> _WRITTEN TASK_:
State how many lines in the entries below contain the string "agent", with case counting. Reply with the number alone.
>> Start
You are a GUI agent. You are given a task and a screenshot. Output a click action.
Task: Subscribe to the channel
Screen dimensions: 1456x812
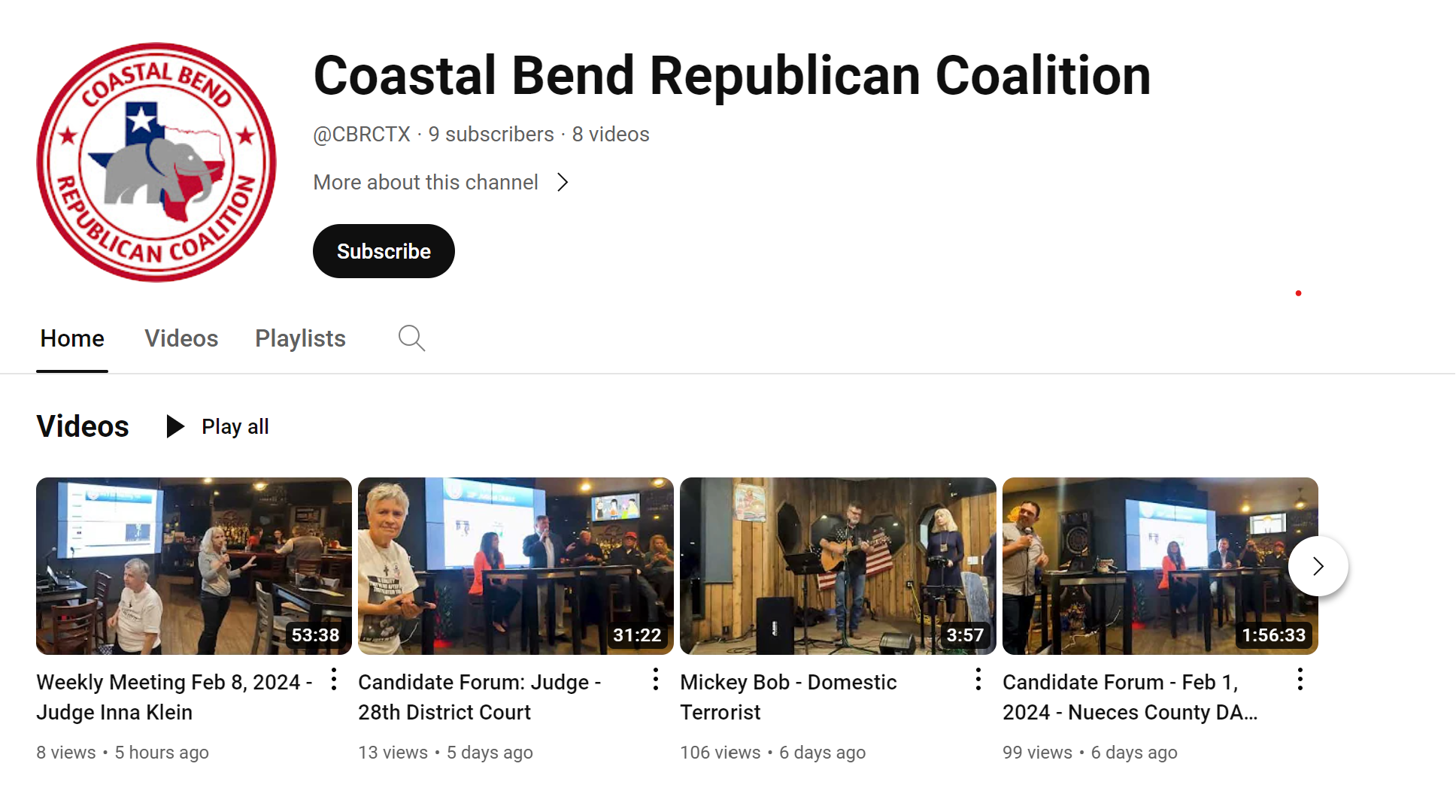coord(384,251)
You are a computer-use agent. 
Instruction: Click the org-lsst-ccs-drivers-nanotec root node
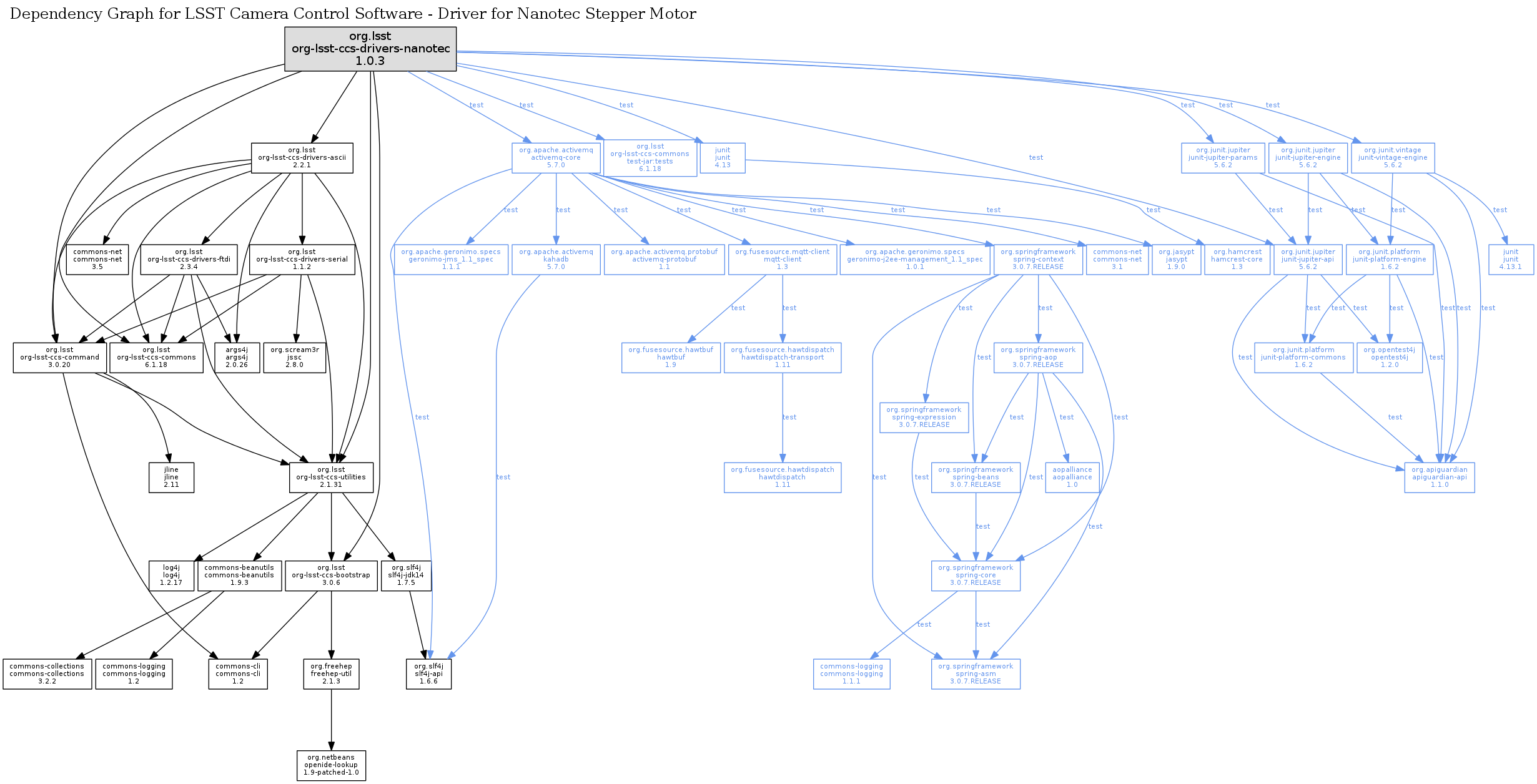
>> End
> _EXERCISE ANSWER_:
2